── Material shown

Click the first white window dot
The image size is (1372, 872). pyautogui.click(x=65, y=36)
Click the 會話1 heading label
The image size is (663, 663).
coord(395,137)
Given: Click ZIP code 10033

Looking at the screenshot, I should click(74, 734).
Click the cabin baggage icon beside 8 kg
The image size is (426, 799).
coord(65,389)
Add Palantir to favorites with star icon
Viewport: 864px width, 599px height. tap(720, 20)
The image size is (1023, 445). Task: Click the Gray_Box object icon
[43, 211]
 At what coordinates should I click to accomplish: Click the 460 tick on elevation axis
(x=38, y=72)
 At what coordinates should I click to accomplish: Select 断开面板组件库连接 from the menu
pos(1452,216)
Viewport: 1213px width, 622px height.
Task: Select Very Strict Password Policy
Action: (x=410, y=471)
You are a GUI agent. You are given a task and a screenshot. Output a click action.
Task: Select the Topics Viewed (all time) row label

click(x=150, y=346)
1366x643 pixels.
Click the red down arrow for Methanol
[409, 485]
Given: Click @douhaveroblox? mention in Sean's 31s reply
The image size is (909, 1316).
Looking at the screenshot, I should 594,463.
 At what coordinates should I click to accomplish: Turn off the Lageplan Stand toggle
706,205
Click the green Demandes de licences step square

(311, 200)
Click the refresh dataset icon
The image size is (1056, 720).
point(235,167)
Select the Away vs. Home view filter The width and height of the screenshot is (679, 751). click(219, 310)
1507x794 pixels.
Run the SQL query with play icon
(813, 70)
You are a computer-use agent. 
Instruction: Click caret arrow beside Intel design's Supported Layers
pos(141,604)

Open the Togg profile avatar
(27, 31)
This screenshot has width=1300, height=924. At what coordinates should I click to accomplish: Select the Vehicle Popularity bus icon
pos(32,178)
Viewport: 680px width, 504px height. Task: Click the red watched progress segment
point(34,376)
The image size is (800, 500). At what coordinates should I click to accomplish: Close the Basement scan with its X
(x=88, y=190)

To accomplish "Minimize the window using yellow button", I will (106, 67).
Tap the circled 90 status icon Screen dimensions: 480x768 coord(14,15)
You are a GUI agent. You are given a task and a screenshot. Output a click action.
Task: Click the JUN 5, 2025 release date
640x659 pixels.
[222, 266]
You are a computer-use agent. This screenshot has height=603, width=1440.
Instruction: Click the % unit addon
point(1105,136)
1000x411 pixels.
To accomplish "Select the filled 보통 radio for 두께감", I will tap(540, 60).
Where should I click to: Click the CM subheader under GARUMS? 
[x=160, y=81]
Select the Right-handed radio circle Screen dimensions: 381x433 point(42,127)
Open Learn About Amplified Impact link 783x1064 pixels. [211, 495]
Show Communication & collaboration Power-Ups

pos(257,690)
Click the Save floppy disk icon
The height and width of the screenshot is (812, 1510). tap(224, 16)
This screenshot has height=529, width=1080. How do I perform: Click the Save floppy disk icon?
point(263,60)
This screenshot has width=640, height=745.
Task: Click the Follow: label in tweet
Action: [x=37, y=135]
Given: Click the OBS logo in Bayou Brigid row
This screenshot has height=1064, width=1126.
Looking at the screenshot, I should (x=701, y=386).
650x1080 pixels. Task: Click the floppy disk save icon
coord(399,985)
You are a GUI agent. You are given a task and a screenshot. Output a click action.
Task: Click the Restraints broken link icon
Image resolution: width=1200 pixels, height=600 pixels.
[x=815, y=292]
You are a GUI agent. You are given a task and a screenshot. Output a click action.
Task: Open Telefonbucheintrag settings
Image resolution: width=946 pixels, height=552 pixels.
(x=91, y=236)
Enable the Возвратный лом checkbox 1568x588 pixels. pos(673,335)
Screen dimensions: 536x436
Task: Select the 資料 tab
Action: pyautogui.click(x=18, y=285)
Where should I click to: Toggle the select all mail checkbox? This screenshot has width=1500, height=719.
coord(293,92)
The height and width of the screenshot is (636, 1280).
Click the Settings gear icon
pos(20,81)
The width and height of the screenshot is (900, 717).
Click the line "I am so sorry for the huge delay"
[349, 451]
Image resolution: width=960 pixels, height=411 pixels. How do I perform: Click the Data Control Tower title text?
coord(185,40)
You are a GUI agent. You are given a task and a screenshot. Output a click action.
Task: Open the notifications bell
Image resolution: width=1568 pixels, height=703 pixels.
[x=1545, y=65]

────

If a line in the records contains the string "radio", copy it out.

- Task output -
To accomplish "Select the filled 보통 radio for 두께감", I will tap(540, 60).
Select the Right-handed radio circle Screen dimensions: 381x433 point(42,127)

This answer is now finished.